Collecting
Collecting Seals
(John Cherry, London et al.)
Seals, seals impressions, casts, matrices and electrotypes from matrices may be found in a number of places. Generally, Archives contain documents with seals both attached and unattached to documents. Sometimes they also contain impressions. Museums often contain seal matrices, but sometimes contain seals, often detached from documents. It is worth remembering that some institutions such as educational colleges and towns often contain their original seal matrices. Private collections of seal and seals matrices have been created from the late seventeenth century and the collecting of seals and matrices was particularly popular in the nineteenth century.
Private Collecting
(John Rassweiler, Princeton)
Private collecting of seal matrices and impressions is one the nucleuses of modern employment with seals. Antiquarians and collectors with Antiquarian interest arranged first collections since the 16th century, showing particular interest in the matrices rather than the concrete impressions. Only from the 18th century onwards public collections such as archives and museums began to grow. In many cases their origins lay in bequests of ‘private’ collections. Although many matrices and seal impressions went from private to public hands in the 19th and 20th centuries, a remarkable number of private collections exist at the beginning of the 21st century all over the world.
One of SIGILLVM’s main goals is to address these private collectors as an important part of the sigillographic community. Their connoisseurship and the objects they hold in their collections are of outstanding importance for a broader understanding of the culture of pre-modern seals and sealing practices. We intend to encourage these collectors to contribute their expertise to a much broader community, reaching from researchers to teachers, from conservators to curators.
If you want to read more about a private collector’s experience, see below.
Museums
Museums across Europe have collections of seal matrices from many different cultures, and although some institutions hold documents with seal impressions attached, these are normally held in larger numbers in national or local archives. During the nineteenth and early twentieth centuries, creating copies from seal impressions and seal matrices was practised by individuals whose private collections of seal matrices were later acquired by museums. These casts were often made from plaster, sulphur or gutta percha (a natural latex from the bark or leaves of the Palaquium gutta from Malaysia). Metal casts were also produced by electrotyping (a process in which a mould is placed in an electrolytic solution and plated with copper by an electrical current).

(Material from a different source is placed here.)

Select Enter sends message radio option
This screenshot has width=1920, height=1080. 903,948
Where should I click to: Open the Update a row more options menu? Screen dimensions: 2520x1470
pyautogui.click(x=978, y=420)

Major institutions such as the Archives Nationales in Paris still create casts from their wax impressions.
As well as inheriting seal matrices and casts from private collectors, museums and national or local archaeology services also acquire new finds from excavations or from metal detectorists. For example, in England and Wales the Portable Antiquities Scheme (PAS) records antiquities found in these areas. Some of these are seals. The database contains 430,254 records of 682,996 artefacts. Seal matrix returns 2,911 results.
Museum curators and archaeologists are interested in seal matrices as examples of metalwork from different periods. The most common type is a simple lead die, often with an individual’s name, and for more sophisticated designs a copper-alloy die is usual. The material from which a matrix is made, the intricacy of the imagery and text, and the type of subject matter all provide information about its original owner. The number of seal matrices reported each year, and those held in collections already, have contributed to a better understanding of seal ownership across Europe, particularly during the Middle Ages.
SIGILLVM supports museum professionals in their work with seal matrices, impressions and casts, and will help to bring them into contact with others interested in these objects.